Abstract

Foundation species facilitate associated communities and provide key ecosystem functions, making anthropogenically driven phase-shifts involving these species critically important. One well-documented such phase-shift has been from coral to algal domination on tropical reefs. On South Pacific coral reefs, the macroalga Turbinaria ornata has expanded its range and habitat but, unlike algae that often dominate after phase-shifts, T. ornata is structurally complex and generally unpalatable to herbivores. Therefore, it may serve a foundational role on coral reefs, such as providing habitat structure to more palatable primary producers and corresponding trophic support to fishes. We predicted increasing T. ornata density would facilitate growth of associated algae, resulting in a positive trophic cascade to herbivorous fish.
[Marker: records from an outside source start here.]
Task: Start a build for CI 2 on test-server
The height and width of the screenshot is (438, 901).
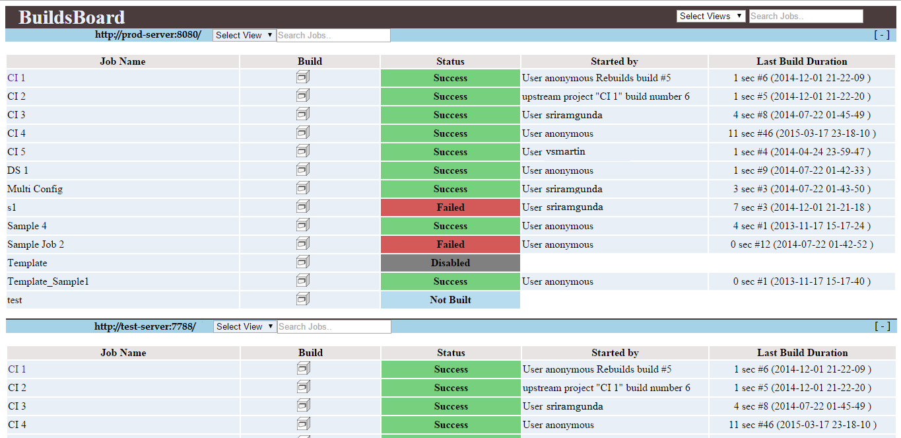Action: coord(303,386)
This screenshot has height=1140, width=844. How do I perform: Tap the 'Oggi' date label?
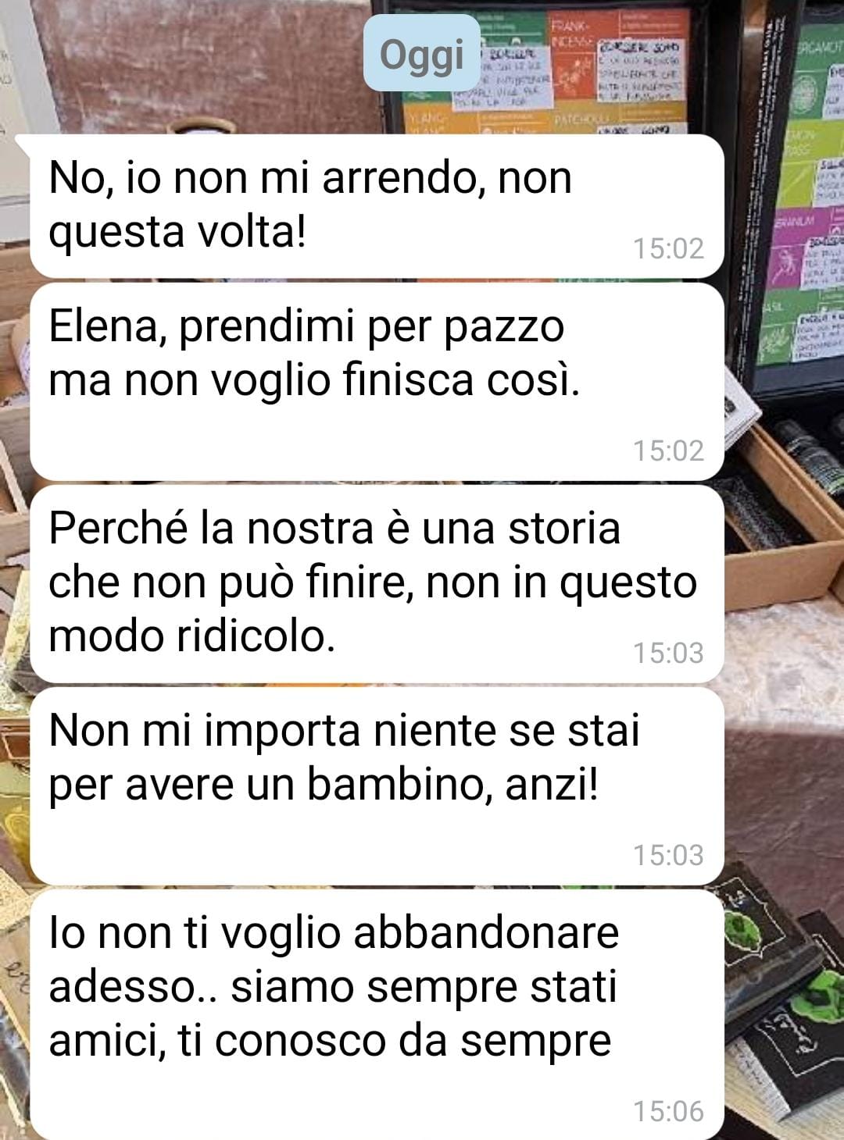coord(421,55)
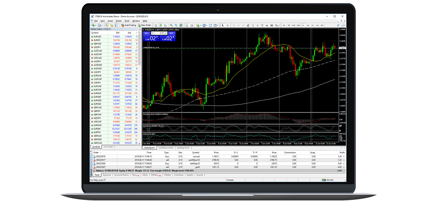Open the Indicators list dropdown arrow

click(200, 25)
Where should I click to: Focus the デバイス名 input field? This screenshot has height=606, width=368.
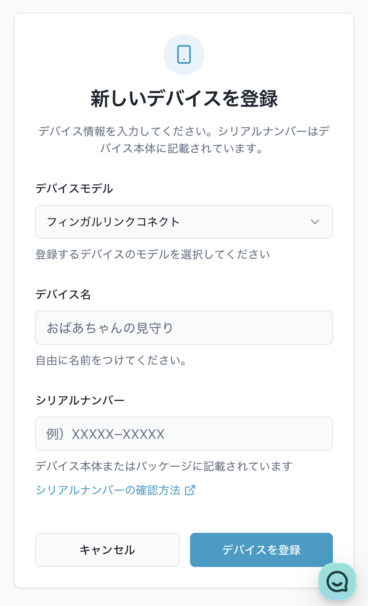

An experiment manipulating T. ornata densities showed a unimodal relationship between T. ornata and growth of understory algae, with optimal growth occurring at the most frequent natural density. Epiphyte cover also increased with density until the same optimum, but remained high with greater T. ornata densities. Foraging by herbivorous fishes increased linearly with T. ornata density. An herbivore exclusion experiment confirmed T. ornata facilitated epiphytes, but resource use of epiphytes by herbivores, though significant, was not affected by T. ornata density. Therefore, T. ornata performs foundational roles because it provides novel habitat to understory and epiphytic macroalgae and trophic support to consumers, though likely this function is at the expense of the original foundational corals.